The Variable-Processor Cup Game

Authors: William Kuszmaul and Alek Westover

Published in: LIPIcs, Volume 185, 12th Innovations in Theoretical Computer Science Conference (ITCS 2021)

Abstract

The problem of scheduling tasks on p processors so that no task ever gets too far behind is often described as a game with cups and water. In the p-processor cup game on n cups, there are two players, a filler and an emptier, that take turns adding and removing water from a set of n cups. In each turn, the filler adds p units of water to the cups, placing at most 1 unit of water in each cup, and then the emptier selects p cups to remove up to 1 unit of water from. The emptier’s goal is to minimize the backlog, which is the height of the fullest cup. The p-processor cup game has been studied in many different settings, dating back to the late 1960’s. All of the past work shares one common assumption: that p is fixed. This paper initiates the study of what happens when the number of available processors p varies over time, resulting in what we call the variable-processor cup game. Remarkably, the optimal bounds for the variable-processor cup game differ dramatically from its classical counterpart. Whereas the p-processor cup has optimal backlog Θ(log n), the variable-processor game has optimal backlog Θ(n). Moreover, there is an efficient filling strategy that yields backlog Ω(n^{1 - ε}) in quasi-polynomial time against any deterministic emptying strategy.
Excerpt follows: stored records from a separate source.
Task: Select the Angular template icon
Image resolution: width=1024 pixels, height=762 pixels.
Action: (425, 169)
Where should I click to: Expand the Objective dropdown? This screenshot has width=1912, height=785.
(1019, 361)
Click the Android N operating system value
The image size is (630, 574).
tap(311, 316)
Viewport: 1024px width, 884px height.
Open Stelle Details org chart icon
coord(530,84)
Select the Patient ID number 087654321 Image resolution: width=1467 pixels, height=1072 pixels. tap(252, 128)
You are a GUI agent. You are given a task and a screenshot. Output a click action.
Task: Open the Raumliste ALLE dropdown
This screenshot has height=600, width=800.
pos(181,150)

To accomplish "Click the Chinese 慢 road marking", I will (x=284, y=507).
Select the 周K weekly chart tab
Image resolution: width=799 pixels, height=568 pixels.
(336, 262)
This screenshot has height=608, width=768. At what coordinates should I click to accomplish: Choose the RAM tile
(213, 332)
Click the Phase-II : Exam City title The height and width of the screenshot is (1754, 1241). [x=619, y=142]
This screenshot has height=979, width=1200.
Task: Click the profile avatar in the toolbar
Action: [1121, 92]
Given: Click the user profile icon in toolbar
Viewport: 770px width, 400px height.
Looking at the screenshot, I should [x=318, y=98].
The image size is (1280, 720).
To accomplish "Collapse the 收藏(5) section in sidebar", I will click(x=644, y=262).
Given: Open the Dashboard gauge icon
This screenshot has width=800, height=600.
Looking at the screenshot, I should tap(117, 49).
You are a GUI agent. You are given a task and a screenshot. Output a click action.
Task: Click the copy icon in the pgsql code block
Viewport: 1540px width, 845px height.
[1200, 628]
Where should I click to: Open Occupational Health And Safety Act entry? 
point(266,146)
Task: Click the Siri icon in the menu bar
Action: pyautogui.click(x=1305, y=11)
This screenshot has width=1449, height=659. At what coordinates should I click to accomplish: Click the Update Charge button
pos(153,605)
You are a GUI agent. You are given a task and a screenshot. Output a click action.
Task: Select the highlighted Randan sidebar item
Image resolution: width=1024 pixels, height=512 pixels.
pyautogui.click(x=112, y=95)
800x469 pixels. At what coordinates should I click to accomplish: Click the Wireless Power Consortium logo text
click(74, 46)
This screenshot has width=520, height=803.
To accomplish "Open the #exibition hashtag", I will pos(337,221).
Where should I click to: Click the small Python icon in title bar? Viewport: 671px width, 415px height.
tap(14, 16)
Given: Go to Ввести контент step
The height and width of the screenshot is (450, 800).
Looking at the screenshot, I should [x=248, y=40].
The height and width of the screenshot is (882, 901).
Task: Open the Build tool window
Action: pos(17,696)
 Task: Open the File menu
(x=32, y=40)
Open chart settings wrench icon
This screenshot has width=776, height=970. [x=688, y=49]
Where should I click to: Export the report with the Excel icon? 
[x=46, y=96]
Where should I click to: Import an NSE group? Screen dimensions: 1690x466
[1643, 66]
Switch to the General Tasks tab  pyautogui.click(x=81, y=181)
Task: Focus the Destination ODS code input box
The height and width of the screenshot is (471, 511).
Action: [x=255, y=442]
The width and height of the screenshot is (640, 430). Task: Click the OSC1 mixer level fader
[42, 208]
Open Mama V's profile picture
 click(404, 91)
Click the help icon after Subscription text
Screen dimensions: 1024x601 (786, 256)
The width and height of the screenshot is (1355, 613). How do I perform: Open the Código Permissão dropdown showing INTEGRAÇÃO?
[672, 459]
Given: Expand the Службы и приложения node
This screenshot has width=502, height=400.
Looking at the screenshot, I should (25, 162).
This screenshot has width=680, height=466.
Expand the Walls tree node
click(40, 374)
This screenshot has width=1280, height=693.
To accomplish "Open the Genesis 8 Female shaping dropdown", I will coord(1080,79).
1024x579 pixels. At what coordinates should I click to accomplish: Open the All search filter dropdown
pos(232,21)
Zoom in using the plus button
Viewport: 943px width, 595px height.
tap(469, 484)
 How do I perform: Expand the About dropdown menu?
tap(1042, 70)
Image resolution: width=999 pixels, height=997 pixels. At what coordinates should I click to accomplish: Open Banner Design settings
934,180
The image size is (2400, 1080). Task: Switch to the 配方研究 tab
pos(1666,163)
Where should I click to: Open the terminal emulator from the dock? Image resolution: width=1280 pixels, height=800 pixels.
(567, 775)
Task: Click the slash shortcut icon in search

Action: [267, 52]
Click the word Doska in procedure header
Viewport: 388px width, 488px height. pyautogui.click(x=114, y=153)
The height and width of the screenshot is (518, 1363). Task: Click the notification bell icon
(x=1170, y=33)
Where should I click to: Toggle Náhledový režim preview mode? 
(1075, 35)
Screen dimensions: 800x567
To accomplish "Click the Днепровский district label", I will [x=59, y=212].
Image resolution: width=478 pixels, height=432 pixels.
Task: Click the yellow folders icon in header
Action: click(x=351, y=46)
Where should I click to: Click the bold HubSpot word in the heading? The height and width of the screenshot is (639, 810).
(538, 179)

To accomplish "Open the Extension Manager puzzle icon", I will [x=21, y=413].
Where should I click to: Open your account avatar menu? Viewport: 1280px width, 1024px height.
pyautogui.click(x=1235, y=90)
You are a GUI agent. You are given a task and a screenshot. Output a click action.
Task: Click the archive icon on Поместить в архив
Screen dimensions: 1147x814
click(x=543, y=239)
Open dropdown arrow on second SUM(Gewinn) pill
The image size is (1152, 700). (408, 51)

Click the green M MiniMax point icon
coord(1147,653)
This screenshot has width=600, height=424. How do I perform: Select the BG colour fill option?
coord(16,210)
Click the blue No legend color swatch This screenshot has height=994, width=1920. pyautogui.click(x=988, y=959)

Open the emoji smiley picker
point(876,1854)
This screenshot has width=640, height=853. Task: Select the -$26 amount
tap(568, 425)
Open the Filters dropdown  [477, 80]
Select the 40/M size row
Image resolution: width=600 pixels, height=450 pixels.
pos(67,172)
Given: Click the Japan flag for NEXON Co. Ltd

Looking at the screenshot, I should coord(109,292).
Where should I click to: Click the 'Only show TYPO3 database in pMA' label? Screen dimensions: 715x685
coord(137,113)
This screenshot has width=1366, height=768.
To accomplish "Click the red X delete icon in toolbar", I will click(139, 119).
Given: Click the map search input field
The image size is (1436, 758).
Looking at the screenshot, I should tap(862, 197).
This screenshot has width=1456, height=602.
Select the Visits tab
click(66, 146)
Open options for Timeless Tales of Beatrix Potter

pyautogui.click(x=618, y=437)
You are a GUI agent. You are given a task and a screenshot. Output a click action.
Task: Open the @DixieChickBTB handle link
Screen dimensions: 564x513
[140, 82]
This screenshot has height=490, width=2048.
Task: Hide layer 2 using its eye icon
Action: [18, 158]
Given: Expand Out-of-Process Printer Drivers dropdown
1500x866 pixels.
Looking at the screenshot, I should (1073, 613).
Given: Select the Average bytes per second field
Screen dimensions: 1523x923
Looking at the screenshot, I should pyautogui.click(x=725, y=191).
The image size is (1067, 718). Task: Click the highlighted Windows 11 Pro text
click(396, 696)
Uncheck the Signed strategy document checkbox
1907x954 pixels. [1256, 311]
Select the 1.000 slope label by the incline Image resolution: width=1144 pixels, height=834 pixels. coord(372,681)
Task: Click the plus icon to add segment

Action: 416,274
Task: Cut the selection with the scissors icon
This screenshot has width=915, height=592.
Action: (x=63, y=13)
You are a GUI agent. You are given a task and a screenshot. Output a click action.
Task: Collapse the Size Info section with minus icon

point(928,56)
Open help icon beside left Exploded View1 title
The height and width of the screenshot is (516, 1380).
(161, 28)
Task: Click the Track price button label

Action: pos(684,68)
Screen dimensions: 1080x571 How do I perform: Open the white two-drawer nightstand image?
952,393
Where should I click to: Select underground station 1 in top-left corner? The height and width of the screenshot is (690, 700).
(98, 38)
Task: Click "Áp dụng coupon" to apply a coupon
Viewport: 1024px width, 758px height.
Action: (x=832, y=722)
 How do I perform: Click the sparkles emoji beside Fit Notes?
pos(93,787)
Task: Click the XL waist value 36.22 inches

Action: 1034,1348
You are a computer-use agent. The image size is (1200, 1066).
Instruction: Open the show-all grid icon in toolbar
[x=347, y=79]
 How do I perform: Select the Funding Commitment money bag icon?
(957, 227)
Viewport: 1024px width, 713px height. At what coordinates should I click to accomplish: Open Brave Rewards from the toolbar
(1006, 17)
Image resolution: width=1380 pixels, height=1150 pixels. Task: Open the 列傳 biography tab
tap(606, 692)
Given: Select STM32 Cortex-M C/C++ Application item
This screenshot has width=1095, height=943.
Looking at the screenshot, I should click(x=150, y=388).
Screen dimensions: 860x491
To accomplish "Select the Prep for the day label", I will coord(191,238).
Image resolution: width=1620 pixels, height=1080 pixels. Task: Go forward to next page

We additionally show that straightforward uses of randomization cannot be used to help the emptier. In particular, for any positive constant Δ, and any Δ-greedy-like randomized emptying algorithm 𝒜, there is a filling strategy that achieves backlog Ω(n^{1 - ε}) against 𝒜 in quasi-polynomial time.

Cite as

William Kuszmaul and Alek Westover. The Variable-Processor Cup Game. In 12th Innovations in Theoretical Computer Science Conference (ITCS 2021). Leibniz International Proceedings in Informatics (LIPIcs), Volume 185, pp. 16:1-16:20, Schloss Dagstuhl – Leibniz-Zentrum für Informatik (2021)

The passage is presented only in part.